Penelitian di AS: 90 Persen Pelaku Aborsi Punya Banyak Pasangan Seksual
WASHINGTON DC – Perempuan yang punya pasangan seksual lebih dari satu, kemungkinan besar melakukan aborsi. Kesimpulan ini didapat dari penelitian yang dipresentasikan pada acara yang digelar di Family Research Council (FRC) pada Rabu (15/1).
Dalam laporan yang diterbitkan bulan ini oleh Institute Riset Pernikahan dan Agama (Marriage and Religion Institute — MARRI) dan disajikan pada FRC, peneliti berpendapat bahwa revolusi seksual mendorong industri aborsi.
Ditulis oleh Patrick Fagan, Ph.D. dan Scott Talkington, Ph.D., laporan tersebut mendapatkan data dari Survei Nasional Pertumbuhan Keluarga, 2006-2010.
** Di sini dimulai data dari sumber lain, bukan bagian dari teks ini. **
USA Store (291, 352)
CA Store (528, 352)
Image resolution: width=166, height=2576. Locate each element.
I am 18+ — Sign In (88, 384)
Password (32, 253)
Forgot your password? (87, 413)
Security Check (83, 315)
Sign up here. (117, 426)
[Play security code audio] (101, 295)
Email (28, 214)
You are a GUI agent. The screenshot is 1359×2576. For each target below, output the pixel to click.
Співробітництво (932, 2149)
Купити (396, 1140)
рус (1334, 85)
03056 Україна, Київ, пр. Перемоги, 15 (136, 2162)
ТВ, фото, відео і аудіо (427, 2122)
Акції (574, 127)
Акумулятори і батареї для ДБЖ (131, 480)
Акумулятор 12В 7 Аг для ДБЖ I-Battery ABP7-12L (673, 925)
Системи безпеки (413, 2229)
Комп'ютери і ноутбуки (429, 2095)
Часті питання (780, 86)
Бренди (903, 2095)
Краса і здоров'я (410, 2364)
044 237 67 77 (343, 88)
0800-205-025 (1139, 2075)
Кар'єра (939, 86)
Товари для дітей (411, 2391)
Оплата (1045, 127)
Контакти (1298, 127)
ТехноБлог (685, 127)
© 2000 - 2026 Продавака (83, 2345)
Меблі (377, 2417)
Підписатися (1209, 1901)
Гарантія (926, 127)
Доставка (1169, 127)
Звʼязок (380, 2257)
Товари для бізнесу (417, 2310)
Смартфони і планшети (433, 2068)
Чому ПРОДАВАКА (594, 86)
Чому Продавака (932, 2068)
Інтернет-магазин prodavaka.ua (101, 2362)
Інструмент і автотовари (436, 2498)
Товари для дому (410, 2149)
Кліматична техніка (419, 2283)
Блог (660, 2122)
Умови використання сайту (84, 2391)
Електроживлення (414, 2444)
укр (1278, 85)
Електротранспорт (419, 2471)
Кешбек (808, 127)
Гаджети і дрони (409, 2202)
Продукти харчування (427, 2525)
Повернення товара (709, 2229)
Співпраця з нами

Fagan, yang juga menjabat sebagai direktur Marri, mengatakan kepada The Christian Post bahwa kelompoknya melakukan laporan sebagian karena ia percaya saat ini ada “kebutuhan untuk masyarakat pro-life untuk mengembangkan agenda penelitian sendiri.”
“Kami memiliki rencana jika kami mendapatkan uang yang cukup untuk melakukan penelitian yang jauh lebih canggih penelitian,” kata Fagan, menambahkan bahwa gerakan pro-life sering bergantung pada sumber lain untuk mendapatkan informasi.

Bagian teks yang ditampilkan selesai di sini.